Try lowering the screen brightness. I know it sucks but a 4.65 in HD screen's gonna use a ton of battery if on all the time.


----------



## joshnichols189 (Jul 19, 2011)

You do realize that the battery stats page under settings won't tell you if you have a rogue app right? There could be an app that is keeping your phone awake and it won't show up under the battery stats.


----------



## davidsky1 (Jan 19, 2012)

In that case I don't know how I would identify said rogue app, but it does seem that something is preventing my phone from sleeping. The android is is said to be running essentially the entire tike that my phone is up, even when the screen is up. As mentioned above, this seems to be an issue with the camera sensor starting on boot automatically and not shutting down for the remainder of the session, thus preventing sleep from occurring.

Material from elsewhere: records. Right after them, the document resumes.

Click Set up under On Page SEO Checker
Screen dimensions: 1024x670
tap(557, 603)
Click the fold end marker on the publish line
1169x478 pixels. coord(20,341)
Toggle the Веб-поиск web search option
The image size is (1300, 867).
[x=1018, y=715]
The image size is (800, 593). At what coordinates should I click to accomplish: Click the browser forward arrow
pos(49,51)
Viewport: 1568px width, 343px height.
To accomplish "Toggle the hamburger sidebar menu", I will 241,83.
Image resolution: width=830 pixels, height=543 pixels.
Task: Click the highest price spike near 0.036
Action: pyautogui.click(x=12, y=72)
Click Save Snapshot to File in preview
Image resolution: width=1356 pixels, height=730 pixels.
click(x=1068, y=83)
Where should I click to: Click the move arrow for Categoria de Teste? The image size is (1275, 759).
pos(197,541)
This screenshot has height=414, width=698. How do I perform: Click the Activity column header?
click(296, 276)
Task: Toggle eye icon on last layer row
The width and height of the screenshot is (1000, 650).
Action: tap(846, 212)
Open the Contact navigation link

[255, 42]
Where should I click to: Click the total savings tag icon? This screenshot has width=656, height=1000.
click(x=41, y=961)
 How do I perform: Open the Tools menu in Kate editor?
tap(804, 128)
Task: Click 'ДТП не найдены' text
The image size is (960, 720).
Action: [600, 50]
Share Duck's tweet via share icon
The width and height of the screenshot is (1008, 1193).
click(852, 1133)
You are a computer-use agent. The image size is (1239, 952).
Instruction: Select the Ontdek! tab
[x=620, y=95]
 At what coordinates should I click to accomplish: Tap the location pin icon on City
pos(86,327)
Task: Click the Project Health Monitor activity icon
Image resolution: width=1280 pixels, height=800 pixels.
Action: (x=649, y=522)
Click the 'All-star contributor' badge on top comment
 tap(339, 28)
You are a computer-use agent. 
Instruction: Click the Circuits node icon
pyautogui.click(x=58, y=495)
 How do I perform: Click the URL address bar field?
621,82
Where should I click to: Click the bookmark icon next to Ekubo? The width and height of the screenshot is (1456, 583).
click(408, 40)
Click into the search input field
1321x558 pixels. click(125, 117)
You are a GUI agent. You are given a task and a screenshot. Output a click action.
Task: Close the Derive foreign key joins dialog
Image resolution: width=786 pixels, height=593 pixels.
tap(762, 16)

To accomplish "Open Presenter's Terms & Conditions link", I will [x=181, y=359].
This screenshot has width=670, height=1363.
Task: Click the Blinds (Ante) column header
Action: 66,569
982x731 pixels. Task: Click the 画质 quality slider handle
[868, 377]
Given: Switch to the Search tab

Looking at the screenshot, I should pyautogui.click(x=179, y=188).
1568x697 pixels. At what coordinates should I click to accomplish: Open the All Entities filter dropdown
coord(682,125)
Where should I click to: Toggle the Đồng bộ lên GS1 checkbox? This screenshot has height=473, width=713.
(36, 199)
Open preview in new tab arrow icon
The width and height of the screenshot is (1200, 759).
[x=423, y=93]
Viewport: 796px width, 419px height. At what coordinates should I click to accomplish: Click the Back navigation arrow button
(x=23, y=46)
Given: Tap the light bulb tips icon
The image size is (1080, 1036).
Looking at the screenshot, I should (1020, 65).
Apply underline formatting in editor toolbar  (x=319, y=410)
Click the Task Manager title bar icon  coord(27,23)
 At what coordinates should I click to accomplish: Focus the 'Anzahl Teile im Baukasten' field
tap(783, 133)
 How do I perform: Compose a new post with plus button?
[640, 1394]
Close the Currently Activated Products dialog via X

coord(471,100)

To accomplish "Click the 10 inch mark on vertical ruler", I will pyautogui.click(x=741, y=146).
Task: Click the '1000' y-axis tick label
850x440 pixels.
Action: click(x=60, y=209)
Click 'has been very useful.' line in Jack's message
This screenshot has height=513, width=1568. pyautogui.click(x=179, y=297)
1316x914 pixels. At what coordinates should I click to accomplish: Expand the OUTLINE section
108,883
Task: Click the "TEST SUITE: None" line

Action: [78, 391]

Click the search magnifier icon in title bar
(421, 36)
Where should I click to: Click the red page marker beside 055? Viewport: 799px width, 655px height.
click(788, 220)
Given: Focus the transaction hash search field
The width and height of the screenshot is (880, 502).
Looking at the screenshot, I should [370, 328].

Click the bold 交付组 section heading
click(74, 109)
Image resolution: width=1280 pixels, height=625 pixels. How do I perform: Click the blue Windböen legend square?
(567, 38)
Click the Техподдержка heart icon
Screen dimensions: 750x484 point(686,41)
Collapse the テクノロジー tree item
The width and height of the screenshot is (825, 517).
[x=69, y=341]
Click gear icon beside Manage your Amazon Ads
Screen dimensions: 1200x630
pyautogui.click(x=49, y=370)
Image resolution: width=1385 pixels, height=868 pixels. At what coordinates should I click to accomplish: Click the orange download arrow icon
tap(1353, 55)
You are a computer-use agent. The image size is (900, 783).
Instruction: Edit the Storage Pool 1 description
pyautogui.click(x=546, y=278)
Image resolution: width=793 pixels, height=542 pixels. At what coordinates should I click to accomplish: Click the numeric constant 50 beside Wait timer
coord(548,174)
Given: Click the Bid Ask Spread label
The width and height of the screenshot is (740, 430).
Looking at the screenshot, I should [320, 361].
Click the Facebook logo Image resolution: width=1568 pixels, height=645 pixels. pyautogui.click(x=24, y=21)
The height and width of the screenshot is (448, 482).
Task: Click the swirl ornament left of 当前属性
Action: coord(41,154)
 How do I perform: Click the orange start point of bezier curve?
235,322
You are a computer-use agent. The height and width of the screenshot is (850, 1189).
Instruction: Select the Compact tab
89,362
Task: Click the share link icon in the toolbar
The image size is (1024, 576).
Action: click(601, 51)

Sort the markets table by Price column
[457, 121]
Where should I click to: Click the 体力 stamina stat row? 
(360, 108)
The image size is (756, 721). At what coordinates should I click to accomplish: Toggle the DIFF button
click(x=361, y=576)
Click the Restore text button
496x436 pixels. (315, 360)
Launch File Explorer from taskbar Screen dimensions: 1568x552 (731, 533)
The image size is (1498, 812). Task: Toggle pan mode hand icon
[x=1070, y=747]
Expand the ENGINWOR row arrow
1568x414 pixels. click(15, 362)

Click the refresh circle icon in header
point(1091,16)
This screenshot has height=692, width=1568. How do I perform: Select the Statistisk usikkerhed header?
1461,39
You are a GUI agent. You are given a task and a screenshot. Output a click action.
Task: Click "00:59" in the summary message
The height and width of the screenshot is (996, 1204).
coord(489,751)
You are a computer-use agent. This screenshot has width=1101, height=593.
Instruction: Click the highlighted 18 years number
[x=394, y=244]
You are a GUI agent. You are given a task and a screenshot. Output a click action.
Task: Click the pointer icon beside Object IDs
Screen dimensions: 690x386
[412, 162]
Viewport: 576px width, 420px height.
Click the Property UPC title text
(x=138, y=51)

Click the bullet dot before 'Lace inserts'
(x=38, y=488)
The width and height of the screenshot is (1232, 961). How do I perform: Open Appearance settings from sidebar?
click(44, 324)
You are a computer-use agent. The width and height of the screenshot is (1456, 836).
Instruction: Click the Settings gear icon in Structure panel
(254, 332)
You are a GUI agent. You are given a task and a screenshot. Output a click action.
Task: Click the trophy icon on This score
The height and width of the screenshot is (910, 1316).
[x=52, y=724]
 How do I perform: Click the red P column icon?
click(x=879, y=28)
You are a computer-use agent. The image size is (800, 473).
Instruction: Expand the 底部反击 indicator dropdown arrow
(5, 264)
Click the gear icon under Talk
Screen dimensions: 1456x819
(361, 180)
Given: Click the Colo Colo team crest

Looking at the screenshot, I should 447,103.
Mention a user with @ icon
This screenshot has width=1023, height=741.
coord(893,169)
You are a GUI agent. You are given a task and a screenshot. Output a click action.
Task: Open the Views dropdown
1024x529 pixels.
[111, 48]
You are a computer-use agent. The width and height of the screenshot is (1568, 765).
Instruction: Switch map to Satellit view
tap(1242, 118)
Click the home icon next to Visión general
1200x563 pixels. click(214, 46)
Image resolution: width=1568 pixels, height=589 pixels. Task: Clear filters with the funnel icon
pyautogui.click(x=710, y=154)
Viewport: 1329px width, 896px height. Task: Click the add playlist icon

Additional steps I am taking:

Currently trying to disable drm, which will supposedly help, and disabling the camera. finally, I am using juice defender, which gave some immediate benefits. Finally, following another suggestion which is to disable maps. As of this post, current battery life is 6 hours, and that's with the extended battery.

Doing a full charge and testing in the morning, hopefully all of these mini tweaks work as interim fixes until I am able to enable hot plug on my phone.


----------



## SOTK (Jul 25, 2011)

I know this is overstating the obvious, but your battery performance is off unless your screen on time is 4 of those 6 hours. Maybe I missed it somewhere in this thread, but how much time are you averaging with your screen on before you have to charge it? Are you in a spotty LTE area? What's CPU Spy stating? Is your phone going into deep sleep when it should? Is one of the CPU steps showing higher percentage than it should? Have you calibrated your battery correctly?

I'm getting incredible standby battery performance with AOKP and IMO Kernel using InteractiveX and undervolting. I'm averaging about 15 hours a day moderate to heavy usage.

Sent from my Galaxy Nexus using Tapatalk


----------



## davidsky1 (Jan 19, 2012)

I never calibrated my battery but I will do some searches on how to do this. I would say that I had at least 3 or 4 hours of screen time , but it still drains almost as fast with the screen off. I get about ten hours of battery during the work day.


----------



## SOTK (Jul 25, 2011)

davidsky1 said:


> I never calibrated my battery but I will do some searches on how to do this. I would say that I had at least 3 or 4 hours of screen time , but it still drains almost as fast with the screen off. I get about ten hours of battery during the work day.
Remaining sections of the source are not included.